Desmoplastic trichoepithelioma is a cutaneous condition characterized by a solitary, firm skin lesion on the face. Familial cases have been reported suggesting a possible genetic link.

The diagnosis is made based on clinical and morphological features. Differential diagnosis includes trichoepithelioma, microcystic adnexal carcinoma, morpheaform basal cell carcinoma, and syringoma.

Surgical excision is the treatment of choice.
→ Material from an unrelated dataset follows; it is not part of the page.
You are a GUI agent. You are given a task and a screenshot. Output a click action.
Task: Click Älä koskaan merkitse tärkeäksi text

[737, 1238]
Desmoplastic trichoepithelioma is more common in females and usually affects children or adults.

== Signs and symptoms ==
Desmoplastic trichoepithelioma manifests as a firm, soft, or white to yellowish annular nodule or papule on the cheeks or face with a central indentation.

== Causes ==
Familial desmoplastic trichoepitheliomas have been reported suggesting a possible genetic link.

== Diagnosis ==
Desmoplastic trichoepithelioma can be diagnosed based on clinical and morphological features. Desmoplastic trichoepithelioma may resemble other tumors such as conventional trichoepithelioma, microcystic adnexal carcinoma, morpheaform basal cell carcinoma, and syringoma both clinically and histopathologically.

== Treatment ==
The preferred course of treatment is surgical excision. Nonetheless, Mohs microscopic surgery is the method of choice for lesions, particularly those on the face.

== Epidemiology ==
Desmoplastic trichoepithelioma is more common in females. It has a bimodal age distribution and usually affects adults or small children. Desmoplastic trichoepithelioma accounts for less than 1% of all cutaneous tumors.